WHAT TO DO >>
In the entries below, the lines from the one with "2025-05（1） (59, 1772)" through the one with "2018-03（5） (31, 2153)" are to be copied exactly; both ends count.

[Records drawn from a dataset]
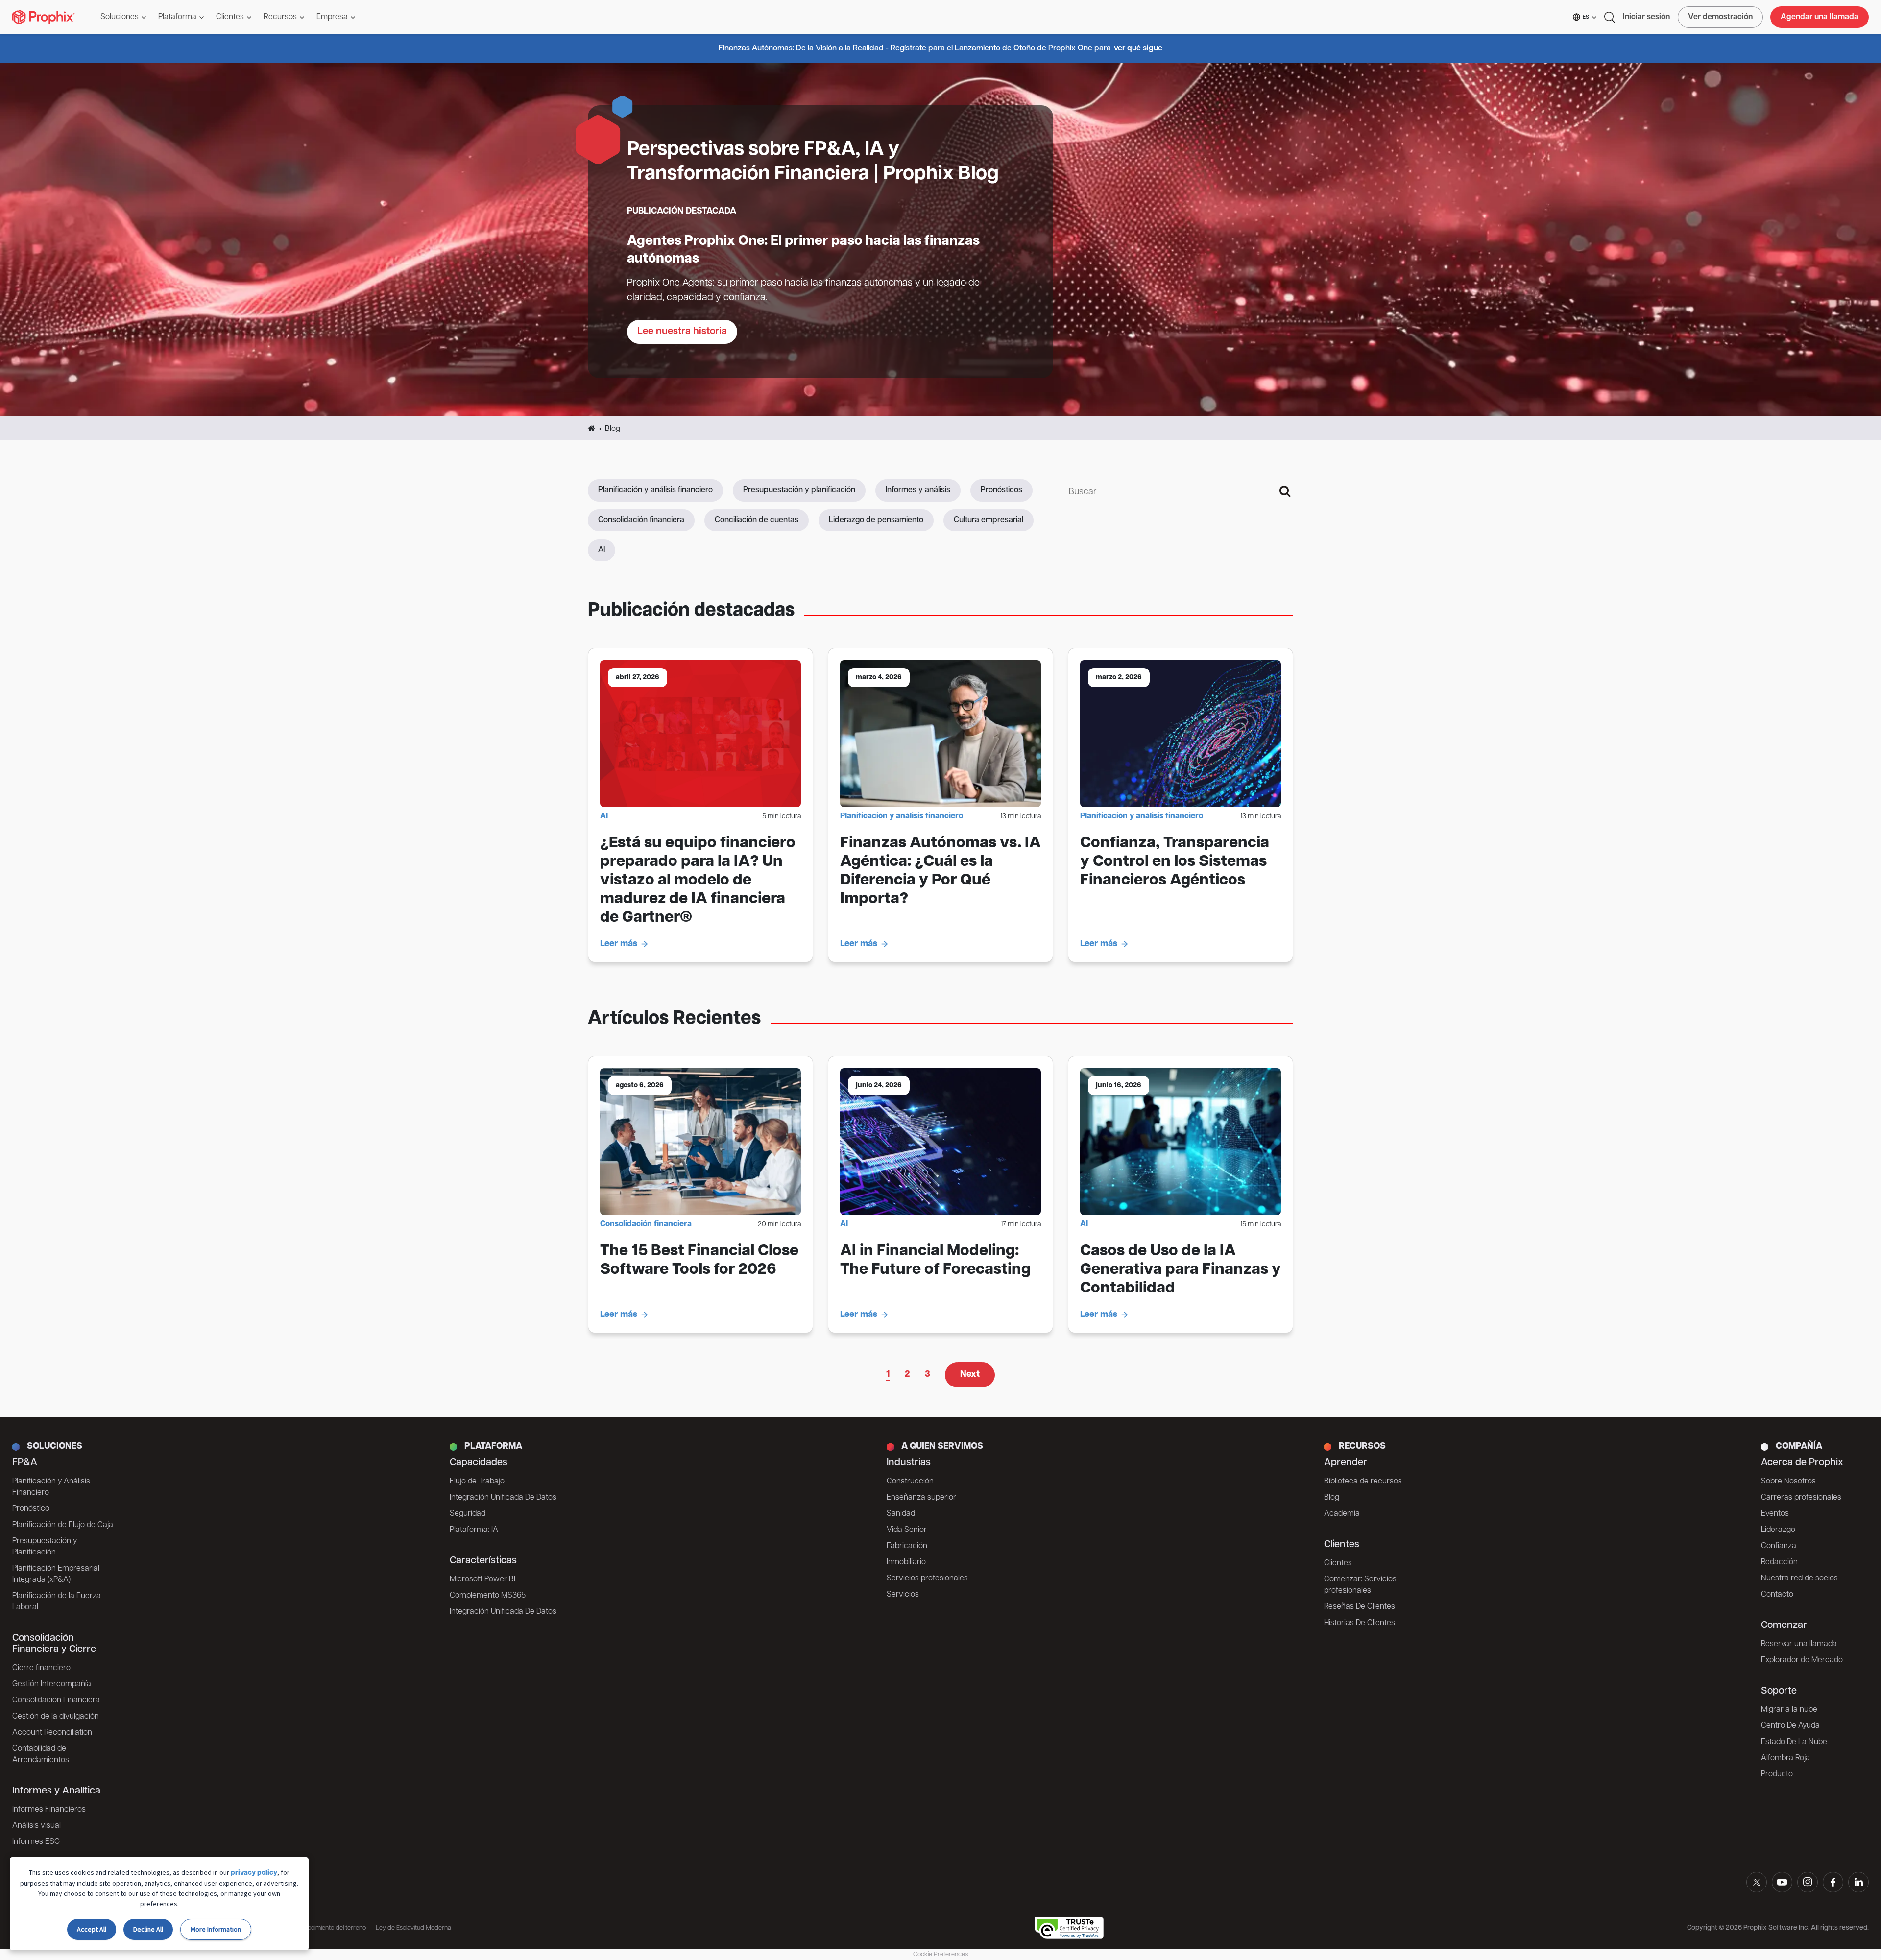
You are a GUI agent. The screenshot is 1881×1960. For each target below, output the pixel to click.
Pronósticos (1001, 490)
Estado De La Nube (1794, 1742)
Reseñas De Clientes (1359, 1607)
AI (601, 550)
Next (970, 1374)
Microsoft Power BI (482, 1579)
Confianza (1778, 1546)
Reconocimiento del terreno (328, 1928)
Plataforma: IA (474, 1530)
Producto (1777, 1774)
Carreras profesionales (1801, 1498)
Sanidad (901, 1514)
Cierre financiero (41, 1668)
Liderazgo (1778, 1530)
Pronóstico (30, 1509)
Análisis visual (36, 1826)
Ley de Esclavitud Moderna (413, 1928)
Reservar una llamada (1799, 1644)
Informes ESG (36, 1842)
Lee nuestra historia (682, 331)
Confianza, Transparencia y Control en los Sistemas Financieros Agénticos (1174, 862)
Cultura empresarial (988, 520)
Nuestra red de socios (1799, 1578)
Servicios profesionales (927, 1578)
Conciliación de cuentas (756, 520)
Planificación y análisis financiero (655, 490)
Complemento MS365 (488, 1596)
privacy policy (254, 1873)
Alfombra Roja (1785, 1758)
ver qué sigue (1138, 48)
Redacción (1779, 1562)
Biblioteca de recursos (1363, 1481)
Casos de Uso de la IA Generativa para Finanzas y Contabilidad (1180, 1269)
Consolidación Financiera (56, 1700)
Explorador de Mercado (1802, 1660)
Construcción (910, 1481)
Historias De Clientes (1359, 1623)
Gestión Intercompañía (51, 1684)
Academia (1342, 1514)
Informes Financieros (49, 1810)
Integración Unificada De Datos (503, 1498)
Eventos (1775, 1514)
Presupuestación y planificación (799, 490)
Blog (1331, 1498)
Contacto (1777, 1595)
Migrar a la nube (1789, 1710)
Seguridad (467, 1514)
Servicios (903, 1595)
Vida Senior (907, 1530)
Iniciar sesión (1646, 17)
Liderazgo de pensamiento (876, 520)
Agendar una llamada (1819, 17)
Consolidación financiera (641, 520)
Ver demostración (1720, 17)
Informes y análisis (918, 490)
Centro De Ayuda (1790, 1726)
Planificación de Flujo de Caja (62, 1525)
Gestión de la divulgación (55, 1717)
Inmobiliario (906, 1562)
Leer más (618, 944)
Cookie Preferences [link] (940, 1954)
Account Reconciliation (52, 1733)
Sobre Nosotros (1788, 1481)
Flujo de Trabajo (477, 1481)
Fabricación (907, 1546)
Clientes (1338, 1563)
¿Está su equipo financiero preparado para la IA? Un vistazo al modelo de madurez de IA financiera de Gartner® (698, 881)
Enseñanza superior (921, 1498)
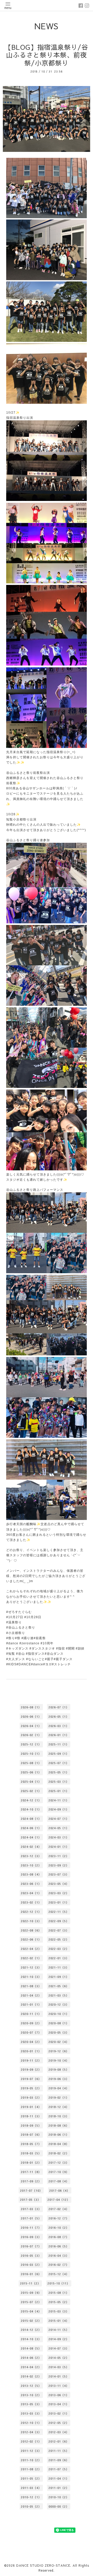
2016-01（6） (31, 2274)
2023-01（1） (59, 1902)
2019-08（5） (59, 2069)
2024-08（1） (31, 1819)
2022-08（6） (31, 1930)
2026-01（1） (59, 1735)
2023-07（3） (59, 1874)
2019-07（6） (31, 2079)
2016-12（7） (59, 2218)
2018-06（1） (59, 2134)
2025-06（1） (31, 1772)
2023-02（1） (31, 1902)
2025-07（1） (59, 1763)
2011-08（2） (31, 2469)
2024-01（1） (59, 1847)
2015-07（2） (31, 2302)
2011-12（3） (31, 2451)
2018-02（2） (59, 2153)
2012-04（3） (31, 2432)
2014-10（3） (31, 2339)
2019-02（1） (59, 2097)
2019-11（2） (31, 2060)
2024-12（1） (31, 1800)
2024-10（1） (31, 1809)
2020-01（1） (31, 2051)
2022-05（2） (59, 1939)
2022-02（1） (31, 1958)
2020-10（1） (59, 2014)
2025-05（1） (59, 1772)
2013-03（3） (31, 2413)
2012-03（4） (59, 2432)
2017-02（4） (59, 2209)
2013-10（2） (31, 2395)
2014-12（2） (31, 2330)
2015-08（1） (59, 2293)
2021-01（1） (31, 2004)
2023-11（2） (59, 1856)
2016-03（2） (31, 2265)
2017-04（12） (59, 2200)
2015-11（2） (30, 2283)
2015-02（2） (31, 2321)
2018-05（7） (31, 2144)
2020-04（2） (31, 2042)
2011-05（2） (31, 2478)
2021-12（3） (31, 1967)
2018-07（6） (31, 2134)
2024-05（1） (59, 1828)
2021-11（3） (59, 1967)
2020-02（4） (59, 2042)
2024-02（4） (31, 1847)
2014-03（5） (59, 2367)
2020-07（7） (31, 2032)
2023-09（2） (59, 1865)
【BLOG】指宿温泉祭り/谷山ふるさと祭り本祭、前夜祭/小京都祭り (46, 55)
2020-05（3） (59, 2032)
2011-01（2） (59, 2488)
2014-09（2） (59, 2339)
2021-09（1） (59, 1977)
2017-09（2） (31, 2181)
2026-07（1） (59, 1707)
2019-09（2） (31, 2069)
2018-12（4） (59, 2107)
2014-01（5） (59, 2376)
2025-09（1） (59, 1754)
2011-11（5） (59, 2451)
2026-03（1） (59, 1726)
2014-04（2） (31, 2367)
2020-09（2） (31, 2023)
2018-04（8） (59, 2144)
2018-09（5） (31, 2125)
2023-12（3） (31, 1856)
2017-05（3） (30, 2200)
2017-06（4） (59, 2190)
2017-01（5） (31, 2218)
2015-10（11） (59, 2283)
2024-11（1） (59, 1800)
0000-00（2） (59, 2506)
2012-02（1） (31, 2441)
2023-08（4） (31, 1874)
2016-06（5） (59, 2246)
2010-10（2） (59, 2497)
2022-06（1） (31, 1939)
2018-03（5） (31, 2153)
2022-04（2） (31, 1949)
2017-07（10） (31, 2190)
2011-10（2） (31, 2460)
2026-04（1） (31, 1726)
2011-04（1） (59, 2478)
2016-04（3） (59, 2255)
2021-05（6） (59, 1986)
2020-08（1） (59, 2023)
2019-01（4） (31, 2107)
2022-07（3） (59, 1930)
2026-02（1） (31, 1735)
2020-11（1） (31, 2014)
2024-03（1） (59, 1837)
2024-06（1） (31, 1828)
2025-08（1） (31, 1763)
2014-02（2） (31, 2376)
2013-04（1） (59, 2404)
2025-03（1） (59, 1782)
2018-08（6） (59, 2125)
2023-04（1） (31, 1893)
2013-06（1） (59, 2395)
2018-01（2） (31, 2162)
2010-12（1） (31, 2497)
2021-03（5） (59, 1995)
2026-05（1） (59, 1716)
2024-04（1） (31, 1837)
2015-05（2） (59, 2302)
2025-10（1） (31, 1754)
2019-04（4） (59, 2088)
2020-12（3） (59, 2004)
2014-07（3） (59, 2348)
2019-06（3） (59, 2079)
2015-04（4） (31, 2311)
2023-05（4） (59, 1884)
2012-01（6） (59, 2441)
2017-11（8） (31, 2172)
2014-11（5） (59, 2330)
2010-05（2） (31, 2506)
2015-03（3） (59, 2311)
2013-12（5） (31, 2386)
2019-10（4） (59, 2060)
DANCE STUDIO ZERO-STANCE (43, 2565)
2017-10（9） (59, 2172)
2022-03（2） (59, 1949)
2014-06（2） (31, 2358)
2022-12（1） (31, 1912)
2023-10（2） (31, 1865)
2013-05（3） (31, 2404)
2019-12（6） (59, 2051)
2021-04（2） (31, 1995)
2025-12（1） (31, 1744)
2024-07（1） (59, 1819)
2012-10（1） (31, 2423)
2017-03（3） (31, 2209)
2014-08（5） (31, 2348)
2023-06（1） (31, 1884)
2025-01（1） (59, 1791)
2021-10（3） (31, 1977)
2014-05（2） (59, 2358)
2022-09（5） (59, 1921)
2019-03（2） (31, 2097)
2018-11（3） (31, 2116)
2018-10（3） (59, 2116)
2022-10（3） (31, 1921)
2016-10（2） (59, 2228)
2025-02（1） (31, 1791)
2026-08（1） (31, 1707)
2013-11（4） (59, 2386)
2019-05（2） (31, 2088)
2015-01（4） (59, 2321)
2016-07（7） (31, 2246)
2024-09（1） (59, 1809)
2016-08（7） (59, 2237)
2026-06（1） (31, 1716)
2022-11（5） (59, 1912)
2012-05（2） (59, 2423)
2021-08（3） (31, 1986)
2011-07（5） (59, 2469)
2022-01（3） (59, 1958)
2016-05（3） (31, 2255)
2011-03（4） (31, 2488)
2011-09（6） (59, 2460)
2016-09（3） (31, 2237)
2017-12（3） (59, 2162)
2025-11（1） (59, 1744)
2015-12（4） (59, 2274)
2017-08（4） (59, 2181)
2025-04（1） (31, 1782)
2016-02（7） (59, 2265)
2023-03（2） (59, 1893)
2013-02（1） (59, 2413)
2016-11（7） (31, 2228)
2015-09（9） (31, 2293)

OUTPUT FOR THIS EXERCISE >>
2025-05（1） (59, 1772)
2013-03（3） (31, 2413)
2012-03（4） (59, 2432)
2017-02（4） (59, 2209)
2013-10（2） (31, 2395)
2014-12（2） (31, 2330)
2015-08（1） (59, 2293)
2021-01（1） (31, 2004)
2023-11（2） (59, 1856)
2016-03（2） (31, 2265)
2017-04（12） (59, 2200)
2015-11（2） (30, 2283)
2015-02（2） (31, 2321)
2018-05（7） (31, 2144)
2020-04（2） (31, 2042)
2011-05（2） (31, 2478)
2021-12（3） (31, 1967)
2018-07（6） (31, 2134)
2024-05（1） (59, 1828)
2021-11（3） (59, 1967)
2020-02（4） (59, 2042)
2024-02（4） (31, 1847)
2014-03（5） (59, 2367)
2020-07（7） (31, 2032)
2023-09（2） (59, 1865)
【BLOG】指宿温泉祭り/谷山ふるさと祭り本祭、前夜祭/小京都祭り (46, 55)
2020-05（3） (59, 2032)
2011-01（2） (59, 2488)
2014-09（2） (59, 2339)
2021-09（1） (59, 1977)
2017-09（2） (31, 2181)
2026-07（1） (59, 1707)
2019-09（2） (31, 2069)
2018-12（4） (59, 2107)
2014-01（5） (59, 2376)
2025-09（1） (59, 1754)
2011-11（5） (59, 2451)
2026-03（1） (59, 1726)
2014-04（2） (31, 2367)
2020-09（2） (31, 2023)
2018-04（8） (59, 2144)
2018-09（5） (31, 2125)
2023-12（3） (31, 1856)
2017-05（3） (30, 2200)
2017-06（4） (59, 2190)
2017-01（5） (31, 2218)
2015-10（11） (59, 2283)
2024-11（1） (59, 1800)
0000-00（2） (59, 2506)
2012-02（1） (31, 2441)
2023-08（4） (31, 1874)
2016-06（5） (59, 2246)
2010-10（2） (59, 2497)
2022-06（1） (31, 1939)
2018-03（5） (31, 2153)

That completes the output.